Wednesday, March 9, 2011

Nixon Abandoned

Beginning from my first days as Richard Nixon's chief of staff from 1984-90, his lack of enthusiasm about his presidential library presented a considerable problem. It was his least favorite post-presidential subject. In his private discourse, he would sometimes actually modify the word "library" with one of those famous deleted expletives.

While generous with his own funds, he refused to raise library money beyond appearing at a few fat cat events and the grand opening in July 1990. Even then, he would dematerialize a few minutes before Bill Simon or Maury Stans, his cabinet members-turned-Nixon library volunteers, made the pitch. One time after another, I was the guy who got to tell Simon, Stans, and others that when it came to the library, Nixon was unable to add anything to his schedule. They'd sometimes wonder why they were raising $23 million for a disgraced president who actually made them feel a little dirty for even mentioning it.

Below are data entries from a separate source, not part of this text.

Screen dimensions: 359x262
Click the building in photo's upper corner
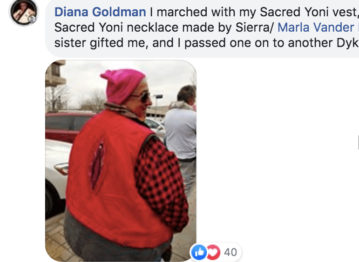tap(55, 74)
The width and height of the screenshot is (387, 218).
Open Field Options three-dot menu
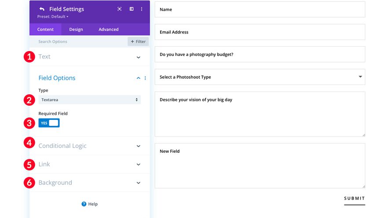coord(145,78)
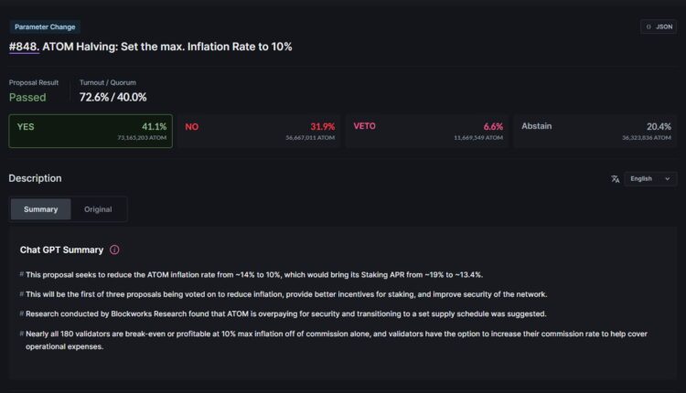The width and height of the screenshot is (686, 393).
Task: Select the VETO 6.6% vote card
Action: pyautogui.click(x=427, y=132)
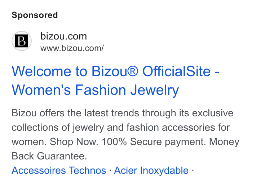
Task: Click the white B letter in the logo
Action: pos(22,41)
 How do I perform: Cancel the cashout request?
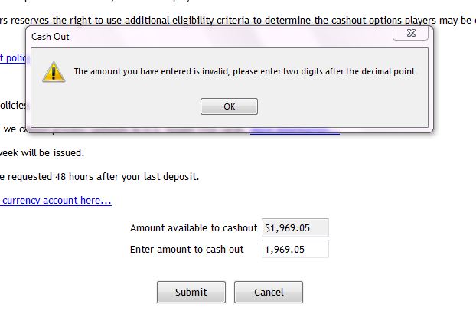268,292
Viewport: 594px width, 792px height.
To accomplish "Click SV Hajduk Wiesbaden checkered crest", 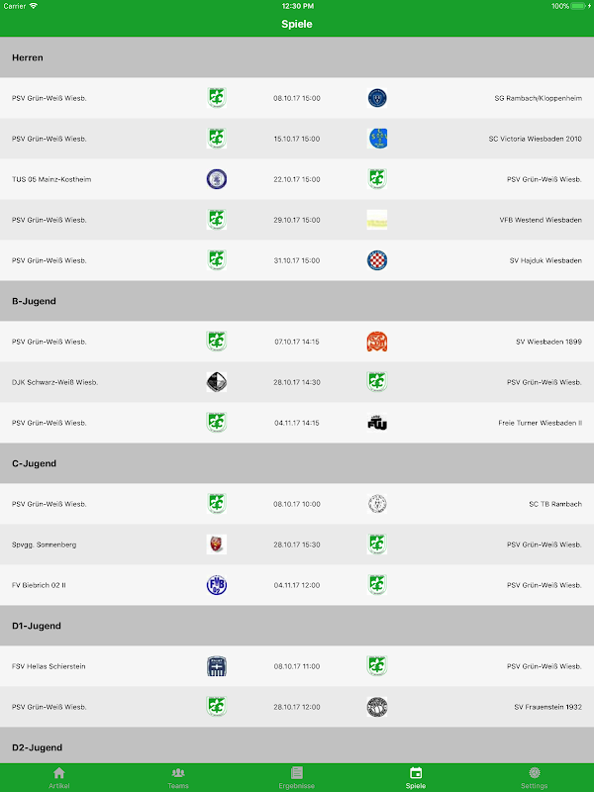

Getting him to focus on architecture and exhibits was rough sledding, too. He realized that any ex-president could get his rich friends to build a museum for him, hold reunions and cocktail parties for his family members and operatives, and say whatever they wanted about the ups and downs of his presidency (such as, in his case, Watergate). As a lifelong reader, Nixon understood that his historical reputation would reside not between museum walls but book covers. That's why, after I became director of the newly opened library in 1990, he reluctantly acquiesced in my plan for an archive of his pre-presidential records. It's also why his last chief of staff, Kathy O'Connor, and I devoted so much energy to getting his White House records home to Yorba Linda by making the private library part of the National Archives, a mission we completed in 2007. We did so despite considerable resistance from Nixon family members and factotums alike.

What would Nixon have thought about the federal library? His feelings would have been mixed, of course. His love of history notwithstanding, he didn't especially love historians. What did he love? Being relevant. Making a difference. His eyes only began to sparkle in conversations about his library when George Argyros (later foundation chairman and U.S. ambassador to Spain), Soviet expert Dimitri Simes, and I asked him to bless our plans for a affiliated foreign policy center that would apply his principles of enlightened national interest to America's challenges in the post-Cold War world.

He agreed immediately. That work, he told us, was worth doing. That work, he said, would have an impact on the course of events. When we were planning the Nixon library, it was hard to get him to drive 50 blocks to midtown Manhattan to attend a meeting. He came all the way from New Jersey to Yorba Linda to announce the creation of the Nixon Center for Peace and Freedom in January 1994, on the 25th anniversary of his first Inaugural.

When he died that April, some questioned whether a brand-new Nixon organization in Washington could succeed without him. The momentum his enthusiasm had given us helped us persevere, and in November 1994 the Nixon Center (its shortened name, eventually) opened its doors. In the years since, with Simes at the helm, its experts did exactly what we promised Nixon they'd do: Analyze current events through a Nixonian prism. As recently as last year, when Nixon's White House tapes reminded a new generation of Americans of the less worthy aspects of his legacy and temperament and the Nixon White House operatives now controlling his foundation waxed silent in response, the Nixon Center called attention to the continued relevance of his robust, carefully shaken mixture of Wilsonian idealism and Kissingerian realpolitik.

Nixon would have been proud of its work. Too bad the Nixon Center apparently isn't proud of him. In fact, it just threw its first and greatest patron over the side. At a fundraiser last night, it announced that it was in receipt of "new resources" and also proclaimed its new name: "Nixon Who?", aka "The Center for the National Interest." The National Interest is a foreign policy journal founded in the 1980s by neocon godfather Irving Kristol. Ironically, the Center Formerly Known As Nixon acquired it several years ago and turned it into the voice of principled, Nixonian realism. His kind of thinking became unfashionable in the Republican Party years ago. Who would've thought the foreign policy establishment, not to mention his friends, would finally abandon Nixon as well?
Photos: Nixon in Moscow in 1989 with Dimitri Simes (John H. Taylor photo) and in his suburban New Jersey study

1 comment:

MK said...

Oh my. Big mistake. Sigh. I don't understand why they did that. Just don't get it. But then I'm often out of step and very non-conformist when it comes to watching people work through such issues.